Pull every line with "lizensiertes" from the material.

.....

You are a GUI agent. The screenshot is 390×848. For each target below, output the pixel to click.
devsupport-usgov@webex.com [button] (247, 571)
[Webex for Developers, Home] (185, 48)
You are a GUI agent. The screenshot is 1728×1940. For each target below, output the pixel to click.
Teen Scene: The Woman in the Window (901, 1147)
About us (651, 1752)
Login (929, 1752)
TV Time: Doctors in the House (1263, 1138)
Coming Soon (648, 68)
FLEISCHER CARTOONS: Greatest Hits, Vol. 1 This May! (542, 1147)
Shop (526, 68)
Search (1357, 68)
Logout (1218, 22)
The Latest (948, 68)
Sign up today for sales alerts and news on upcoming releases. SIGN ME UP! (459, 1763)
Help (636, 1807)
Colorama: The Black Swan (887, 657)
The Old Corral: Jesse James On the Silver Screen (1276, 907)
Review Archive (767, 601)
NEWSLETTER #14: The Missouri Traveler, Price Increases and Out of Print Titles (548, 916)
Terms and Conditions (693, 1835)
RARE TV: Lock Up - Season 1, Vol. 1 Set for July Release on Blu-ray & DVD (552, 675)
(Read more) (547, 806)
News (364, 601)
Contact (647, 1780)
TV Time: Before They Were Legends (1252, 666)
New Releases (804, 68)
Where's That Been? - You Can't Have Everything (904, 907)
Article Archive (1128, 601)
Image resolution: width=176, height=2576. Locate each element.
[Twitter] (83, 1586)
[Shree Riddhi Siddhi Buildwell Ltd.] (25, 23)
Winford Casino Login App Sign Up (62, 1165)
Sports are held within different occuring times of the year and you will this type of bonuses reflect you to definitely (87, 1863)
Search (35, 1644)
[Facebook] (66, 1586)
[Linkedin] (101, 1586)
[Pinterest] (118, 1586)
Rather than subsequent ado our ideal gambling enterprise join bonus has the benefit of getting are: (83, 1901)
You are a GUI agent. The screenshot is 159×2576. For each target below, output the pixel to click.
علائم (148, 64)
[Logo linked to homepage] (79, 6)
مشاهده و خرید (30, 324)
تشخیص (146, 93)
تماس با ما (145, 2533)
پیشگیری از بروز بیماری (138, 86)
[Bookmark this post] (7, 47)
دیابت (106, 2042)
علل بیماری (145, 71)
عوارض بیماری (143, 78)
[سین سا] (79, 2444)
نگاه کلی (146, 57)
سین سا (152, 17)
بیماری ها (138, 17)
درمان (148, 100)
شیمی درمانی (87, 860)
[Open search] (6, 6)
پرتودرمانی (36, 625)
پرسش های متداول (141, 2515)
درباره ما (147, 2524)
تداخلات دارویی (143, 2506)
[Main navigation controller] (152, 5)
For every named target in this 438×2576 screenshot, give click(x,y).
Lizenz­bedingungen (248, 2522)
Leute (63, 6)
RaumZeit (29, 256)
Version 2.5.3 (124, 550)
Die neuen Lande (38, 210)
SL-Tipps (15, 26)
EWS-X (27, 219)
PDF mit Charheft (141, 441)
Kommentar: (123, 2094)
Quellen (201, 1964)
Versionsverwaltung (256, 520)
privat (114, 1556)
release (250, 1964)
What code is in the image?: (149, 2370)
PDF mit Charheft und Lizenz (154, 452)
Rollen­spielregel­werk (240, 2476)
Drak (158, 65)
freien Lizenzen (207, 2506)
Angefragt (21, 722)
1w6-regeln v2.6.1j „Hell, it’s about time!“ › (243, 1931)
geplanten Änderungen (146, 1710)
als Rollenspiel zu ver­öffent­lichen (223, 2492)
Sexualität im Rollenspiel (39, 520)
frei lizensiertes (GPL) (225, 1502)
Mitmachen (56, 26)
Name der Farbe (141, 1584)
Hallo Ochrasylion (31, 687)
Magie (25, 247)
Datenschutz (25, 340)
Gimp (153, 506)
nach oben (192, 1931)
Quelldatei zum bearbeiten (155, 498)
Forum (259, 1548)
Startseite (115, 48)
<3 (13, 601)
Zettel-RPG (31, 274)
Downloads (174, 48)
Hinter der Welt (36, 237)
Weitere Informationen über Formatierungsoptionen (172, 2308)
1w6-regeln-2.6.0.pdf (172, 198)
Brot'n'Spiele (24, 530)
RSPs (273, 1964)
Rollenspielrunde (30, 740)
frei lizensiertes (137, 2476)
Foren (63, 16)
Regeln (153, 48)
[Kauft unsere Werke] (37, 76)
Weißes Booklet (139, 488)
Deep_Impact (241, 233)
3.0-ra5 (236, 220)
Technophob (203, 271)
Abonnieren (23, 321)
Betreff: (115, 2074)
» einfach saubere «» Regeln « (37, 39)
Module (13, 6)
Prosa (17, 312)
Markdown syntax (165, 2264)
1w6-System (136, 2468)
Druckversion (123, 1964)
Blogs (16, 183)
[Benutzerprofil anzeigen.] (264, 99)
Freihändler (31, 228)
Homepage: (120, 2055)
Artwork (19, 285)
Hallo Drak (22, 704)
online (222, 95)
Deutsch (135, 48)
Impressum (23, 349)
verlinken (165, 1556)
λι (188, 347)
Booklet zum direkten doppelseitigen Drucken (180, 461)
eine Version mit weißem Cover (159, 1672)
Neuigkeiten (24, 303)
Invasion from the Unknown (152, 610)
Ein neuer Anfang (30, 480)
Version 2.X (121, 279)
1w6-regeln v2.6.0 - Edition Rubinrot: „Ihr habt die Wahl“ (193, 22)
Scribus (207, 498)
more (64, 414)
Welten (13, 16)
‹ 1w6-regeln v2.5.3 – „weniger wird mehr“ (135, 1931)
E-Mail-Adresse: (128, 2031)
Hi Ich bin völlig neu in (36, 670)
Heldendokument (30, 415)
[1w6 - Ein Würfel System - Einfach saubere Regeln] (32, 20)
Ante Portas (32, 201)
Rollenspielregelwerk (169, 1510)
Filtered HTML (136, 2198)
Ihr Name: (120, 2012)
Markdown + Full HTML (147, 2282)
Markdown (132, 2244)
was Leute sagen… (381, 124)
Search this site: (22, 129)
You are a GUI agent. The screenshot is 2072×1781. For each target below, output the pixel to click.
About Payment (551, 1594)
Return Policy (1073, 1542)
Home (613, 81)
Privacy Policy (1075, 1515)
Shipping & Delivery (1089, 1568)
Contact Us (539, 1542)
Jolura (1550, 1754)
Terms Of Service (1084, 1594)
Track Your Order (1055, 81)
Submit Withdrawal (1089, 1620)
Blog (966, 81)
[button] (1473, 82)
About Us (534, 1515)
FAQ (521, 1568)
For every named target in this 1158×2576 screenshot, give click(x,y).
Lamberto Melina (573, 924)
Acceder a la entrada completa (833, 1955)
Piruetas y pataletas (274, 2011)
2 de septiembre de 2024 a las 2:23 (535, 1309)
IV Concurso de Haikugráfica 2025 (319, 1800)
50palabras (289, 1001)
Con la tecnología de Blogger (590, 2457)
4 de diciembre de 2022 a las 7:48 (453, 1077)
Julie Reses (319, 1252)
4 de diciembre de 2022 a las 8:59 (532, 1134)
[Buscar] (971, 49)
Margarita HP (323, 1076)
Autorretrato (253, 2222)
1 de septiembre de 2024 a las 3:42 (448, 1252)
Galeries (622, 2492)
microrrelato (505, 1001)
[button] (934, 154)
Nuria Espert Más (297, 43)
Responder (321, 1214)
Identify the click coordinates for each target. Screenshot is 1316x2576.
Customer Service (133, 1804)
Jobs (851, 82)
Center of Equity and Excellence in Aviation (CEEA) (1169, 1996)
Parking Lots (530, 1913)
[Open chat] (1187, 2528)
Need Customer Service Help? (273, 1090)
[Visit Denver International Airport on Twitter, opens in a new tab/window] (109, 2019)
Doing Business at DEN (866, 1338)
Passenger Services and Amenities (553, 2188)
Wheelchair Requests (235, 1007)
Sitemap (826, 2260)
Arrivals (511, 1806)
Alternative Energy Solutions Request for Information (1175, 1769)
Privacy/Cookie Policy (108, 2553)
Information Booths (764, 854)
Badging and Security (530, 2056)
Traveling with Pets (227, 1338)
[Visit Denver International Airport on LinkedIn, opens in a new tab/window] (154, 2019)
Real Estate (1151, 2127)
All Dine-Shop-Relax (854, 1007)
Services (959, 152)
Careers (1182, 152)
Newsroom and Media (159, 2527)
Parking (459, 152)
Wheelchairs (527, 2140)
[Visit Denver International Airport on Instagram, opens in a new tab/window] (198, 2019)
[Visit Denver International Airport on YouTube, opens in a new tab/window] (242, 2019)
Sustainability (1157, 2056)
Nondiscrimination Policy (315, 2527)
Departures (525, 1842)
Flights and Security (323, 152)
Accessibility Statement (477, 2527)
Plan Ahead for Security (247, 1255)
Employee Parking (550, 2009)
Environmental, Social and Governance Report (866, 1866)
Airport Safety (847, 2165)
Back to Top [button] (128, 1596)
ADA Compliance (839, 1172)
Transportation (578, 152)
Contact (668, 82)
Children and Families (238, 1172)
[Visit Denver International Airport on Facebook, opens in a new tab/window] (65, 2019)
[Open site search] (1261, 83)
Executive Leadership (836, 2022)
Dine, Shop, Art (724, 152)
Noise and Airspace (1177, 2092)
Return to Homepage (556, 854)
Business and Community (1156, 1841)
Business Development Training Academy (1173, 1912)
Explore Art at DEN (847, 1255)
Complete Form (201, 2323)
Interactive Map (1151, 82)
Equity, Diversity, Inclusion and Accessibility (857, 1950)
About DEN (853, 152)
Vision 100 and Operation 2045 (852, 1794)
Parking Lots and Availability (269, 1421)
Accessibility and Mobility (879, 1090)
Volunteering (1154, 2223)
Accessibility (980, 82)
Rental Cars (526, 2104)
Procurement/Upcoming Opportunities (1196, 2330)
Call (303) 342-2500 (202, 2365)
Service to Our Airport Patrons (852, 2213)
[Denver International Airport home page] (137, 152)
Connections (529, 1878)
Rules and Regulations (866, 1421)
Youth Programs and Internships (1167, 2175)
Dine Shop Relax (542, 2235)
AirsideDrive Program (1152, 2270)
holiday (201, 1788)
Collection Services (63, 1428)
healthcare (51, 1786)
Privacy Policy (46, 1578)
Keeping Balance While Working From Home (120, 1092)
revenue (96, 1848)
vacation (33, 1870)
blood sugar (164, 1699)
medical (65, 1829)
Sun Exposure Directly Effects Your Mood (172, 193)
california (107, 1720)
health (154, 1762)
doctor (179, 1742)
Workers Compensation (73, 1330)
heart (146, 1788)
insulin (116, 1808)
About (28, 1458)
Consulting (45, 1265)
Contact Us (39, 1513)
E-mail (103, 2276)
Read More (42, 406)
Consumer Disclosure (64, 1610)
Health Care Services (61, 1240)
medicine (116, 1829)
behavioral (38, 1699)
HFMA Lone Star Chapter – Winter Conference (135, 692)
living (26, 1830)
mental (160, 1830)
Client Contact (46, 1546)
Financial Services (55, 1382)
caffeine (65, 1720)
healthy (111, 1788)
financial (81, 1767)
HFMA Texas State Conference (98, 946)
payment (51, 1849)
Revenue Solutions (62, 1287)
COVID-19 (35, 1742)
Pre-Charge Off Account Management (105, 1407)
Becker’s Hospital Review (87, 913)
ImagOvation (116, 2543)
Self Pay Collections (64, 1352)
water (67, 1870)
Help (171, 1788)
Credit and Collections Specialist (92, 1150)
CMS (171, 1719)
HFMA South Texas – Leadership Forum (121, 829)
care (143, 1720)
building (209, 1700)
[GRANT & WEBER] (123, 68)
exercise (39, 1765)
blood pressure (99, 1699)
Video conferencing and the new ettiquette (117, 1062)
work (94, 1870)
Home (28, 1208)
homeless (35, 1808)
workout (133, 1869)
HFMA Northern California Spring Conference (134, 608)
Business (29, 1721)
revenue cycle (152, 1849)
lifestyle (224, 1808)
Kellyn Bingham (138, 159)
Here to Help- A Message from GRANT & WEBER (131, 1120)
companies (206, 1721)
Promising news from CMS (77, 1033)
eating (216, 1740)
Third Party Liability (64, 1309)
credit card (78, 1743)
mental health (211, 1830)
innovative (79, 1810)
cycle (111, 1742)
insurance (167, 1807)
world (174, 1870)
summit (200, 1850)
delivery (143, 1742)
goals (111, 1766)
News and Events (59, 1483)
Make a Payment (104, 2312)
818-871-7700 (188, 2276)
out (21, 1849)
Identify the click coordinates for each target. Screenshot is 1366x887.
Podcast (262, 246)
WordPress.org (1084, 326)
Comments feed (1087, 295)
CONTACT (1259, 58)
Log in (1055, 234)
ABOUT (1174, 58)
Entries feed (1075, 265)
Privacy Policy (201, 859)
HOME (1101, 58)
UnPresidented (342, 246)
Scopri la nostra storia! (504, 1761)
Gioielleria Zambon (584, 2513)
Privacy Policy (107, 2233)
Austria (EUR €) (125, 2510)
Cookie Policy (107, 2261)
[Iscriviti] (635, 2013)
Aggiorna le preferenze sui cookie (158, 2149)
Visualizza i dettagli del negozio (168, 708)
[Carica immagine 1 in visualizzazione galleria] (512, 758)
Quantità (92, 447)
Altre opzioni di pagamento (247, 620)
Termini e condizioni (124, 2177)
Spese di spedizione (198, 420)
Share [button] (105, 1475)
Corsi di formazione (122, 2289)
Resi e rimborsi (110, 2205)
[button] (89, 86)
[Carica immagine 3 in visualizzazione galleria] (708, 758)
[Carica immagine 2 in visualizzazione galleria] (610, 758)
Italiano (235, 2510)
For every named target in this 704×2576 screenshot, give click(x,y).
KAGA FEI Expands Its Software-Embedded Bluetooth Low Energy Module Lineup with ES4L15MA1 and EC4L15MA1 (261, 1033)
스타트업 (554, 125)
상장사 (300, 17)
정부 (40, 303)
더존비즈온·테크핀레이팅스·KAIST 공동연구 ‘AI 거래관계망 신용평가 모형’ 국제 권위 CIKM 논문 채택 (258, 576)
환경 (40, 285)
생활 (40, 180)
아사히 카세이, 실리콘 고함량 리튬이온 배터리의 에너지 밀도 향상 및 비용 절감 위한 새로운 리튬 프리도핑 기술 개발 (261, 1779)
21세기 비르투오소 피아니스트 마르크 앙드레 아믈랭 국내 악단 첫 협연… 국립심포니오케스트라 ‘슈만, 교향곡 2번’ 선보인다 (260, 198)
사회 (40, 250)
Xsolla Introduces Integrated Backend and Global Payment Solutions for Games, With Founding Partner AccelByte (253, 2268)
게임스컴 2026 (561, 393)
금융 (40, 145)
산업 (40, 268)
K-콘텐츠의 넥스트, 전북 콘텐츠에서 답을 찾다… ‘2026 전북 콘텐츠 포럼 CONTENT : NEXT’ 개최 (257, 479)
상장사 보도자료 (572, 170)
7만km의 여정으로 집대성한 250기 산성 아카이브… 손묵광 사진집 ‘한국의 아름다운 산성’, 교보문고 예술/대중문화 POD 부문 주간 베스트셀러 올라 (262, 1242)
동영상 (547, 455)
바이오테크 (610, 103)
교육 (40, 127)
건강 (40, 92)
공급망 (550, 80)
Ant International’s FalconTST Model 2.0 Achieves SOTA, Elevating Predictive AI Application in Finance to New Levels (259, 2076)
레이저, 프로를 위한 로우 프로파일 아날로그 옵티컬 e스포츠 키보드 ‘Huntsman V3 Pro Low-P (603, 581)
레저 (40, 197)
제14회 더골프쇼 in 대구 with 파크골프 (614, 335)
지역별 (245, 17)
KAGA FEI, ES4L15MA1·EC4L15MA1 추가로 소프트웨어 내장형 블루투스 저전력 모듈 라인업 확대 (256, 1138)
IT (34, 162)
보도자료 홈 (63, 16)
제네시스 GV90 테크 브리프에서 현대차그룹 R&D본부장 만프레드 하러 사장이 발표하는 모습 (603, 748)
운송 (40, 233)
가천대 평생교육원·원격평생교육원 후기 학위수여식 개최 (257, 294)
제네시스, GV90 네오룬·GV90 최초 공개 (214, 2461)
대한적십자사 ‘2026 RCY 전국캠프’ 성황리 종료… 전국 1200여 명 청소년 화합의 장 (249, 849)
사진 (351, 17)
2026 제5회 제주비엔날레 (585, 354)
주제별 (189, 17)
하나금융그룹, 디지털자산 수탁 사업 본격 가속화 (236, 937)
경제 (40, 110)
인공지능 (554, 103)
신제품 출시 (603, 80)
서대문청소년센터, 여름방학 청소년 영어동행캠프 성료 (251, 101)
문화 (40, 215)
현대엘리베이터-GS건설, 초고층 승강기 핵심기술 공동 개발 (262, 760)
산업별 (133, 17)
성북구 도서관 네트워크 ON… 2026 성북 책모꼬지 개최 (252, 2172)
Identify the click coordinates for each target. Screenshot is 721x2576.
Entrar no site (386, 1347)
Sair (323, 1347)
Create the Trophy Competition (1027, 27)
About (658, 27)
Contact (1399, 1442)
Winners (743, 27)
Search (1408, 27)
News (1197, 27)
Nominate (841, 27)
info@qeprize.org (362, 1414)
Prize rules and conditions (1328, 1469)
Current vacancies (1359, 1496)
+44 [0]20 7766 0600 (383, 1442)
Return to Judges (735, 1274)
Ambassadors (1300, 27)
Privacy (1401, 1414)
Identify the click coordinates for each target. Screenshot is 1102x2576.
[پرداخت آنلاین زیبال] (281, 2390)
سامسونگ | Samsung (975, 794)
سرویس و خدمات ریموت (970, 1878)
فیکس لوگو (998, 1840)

.....

## Response
frei lizensiertes (GPL) (225, 1502)
frei lizensiertes (137, 2476)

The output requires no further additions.